Morire con dio in pace

Karfreitag

Ein Rompilger erzählt: Er hatte eine Wallfahrt nach Rom gemacht und sich Zeit genommen für die Gebetsstätten und die Sehenswürdigkeiten dieser faszinierenden Stadt. Gegen Ende seines Aufenthaltes ließ er sich von einem älteren Droschkenkutscher in die nähere Umgebung von Rom fahren. Wie von den Erlebnissen der vergangenen Wochen war er jetzt von der herrlichen Landschaft ergriffen. Spontan fragte er den Kutscher, was für ihn hier in seiner römischen Heimat das Schönste sei. Da sagte der alte Mann nach einem kurzen Nachdenken: "morire con dio in pace, Signore. Einmal mit Gott in Frieden sterben, mein Herr.“

Der Rompilger hatte sicher erwartet, der Kutscher würde eines der herrlichen Gebäude nennen, das er seinen Gästen im Verlauf seines Lebens so oft gezeigt hatte. Oder eine alte Straße, die er gerne mit seinen Gästen gefahren ist. Nein, nichts von alledem. Vielmehr das überraschende Wort: morire con dio in pace, Signore. Einmal mit Gott in Frieden sterben, mein Herr.

Ein morire con dio in pace führt uns der Johannesevangelist in seiner Passion vor Augen. Jesus stirbt ganz ruhig. Ohne Verzweiflungsschrei. Sein letztes Wort ist geradezu majestätisch: Es ist vollbracht. Vorher regelt er noch seine Sachen im Gespräch mit Mutter und Freund. Die Qualen der Kreuzigung scheinen wie ausgeblendet.

Ich frage mich, ob das nicht Absicht ist: Der grausame Vorgang der Kreuzigung und das ruhige, erhabene Sterben Jesu. Ob nicht der Evangelist Johannes damit andeuten will: morire con dio in pace, mit Gott in Frieden sterben, das hängt nicht davon ab, unter welchen Umständen du stirbst, ob alleine oder im Kreis von lieben Menschen, ob daheim oder im Krankenhaus, ob unter Schmerzen oder im langsamen Auslöschen.
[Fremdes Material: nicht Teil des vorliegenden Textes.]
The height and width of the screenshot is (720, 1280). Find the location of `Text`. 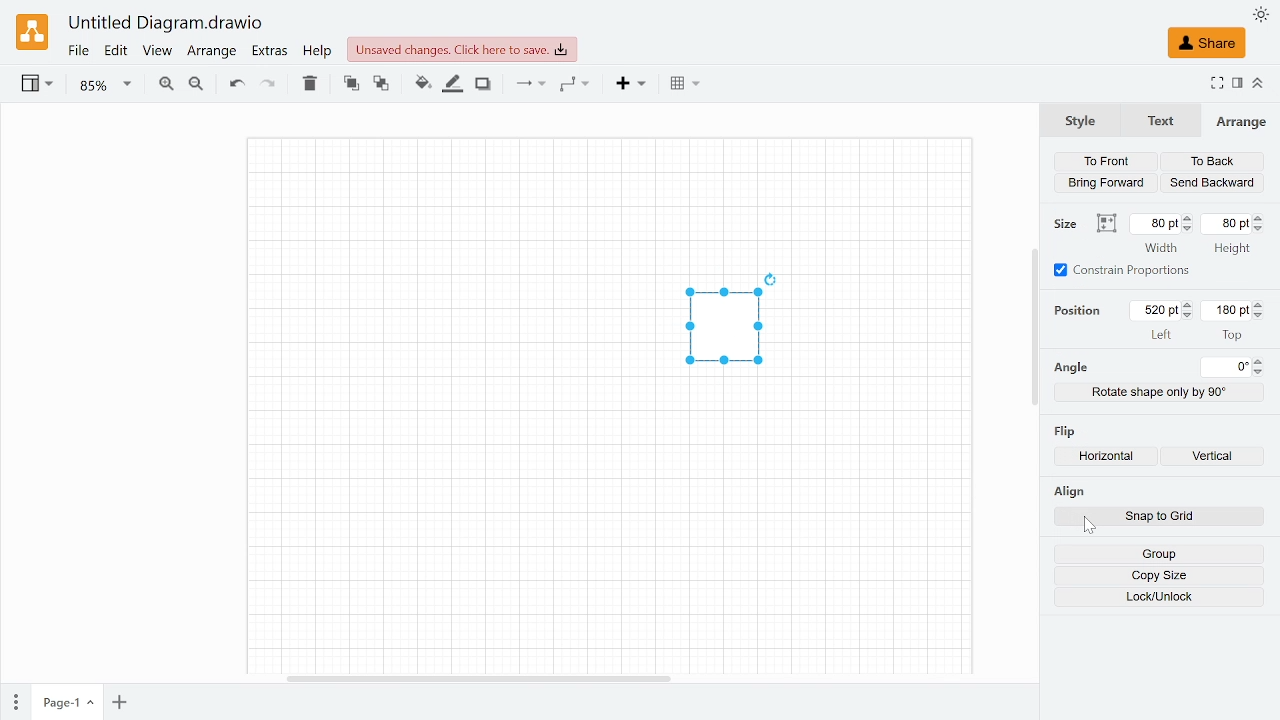

Text is located at coordinates (1157, 121).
An Jesu Sterben scheint mir der Evangelist Johannes zu zeigen: mit Gott in Frieden sterben können, das hängt von deinem Leben ab.

Deshalb raten Meister der Spiritualität schon immer: Denke bei wichtigen Entscheidungen im Leben an deine letzte Stunde. Wie möchtest du gelebt haben, wenn du am Ende zum Sterben daliegst? Wenn du nichts mehr ändern kannst. Wenn du keine Kraft mehr hast: Wie möchtest du zurückschauen? Wärest du dann mit der Entscheidung, die du jetzt treffen musst, zufrieden?

Liebe Leser,
den Wunsch des alten Droschkenkutschers morire con dio in pace – einmal mit Gott in Frieden sterben, den hat jeder. Aber eines ist klar: Dieser Wunsch braucht lange Vorbereitungszeit. Er muss jeden Tag neu eingeübt werden.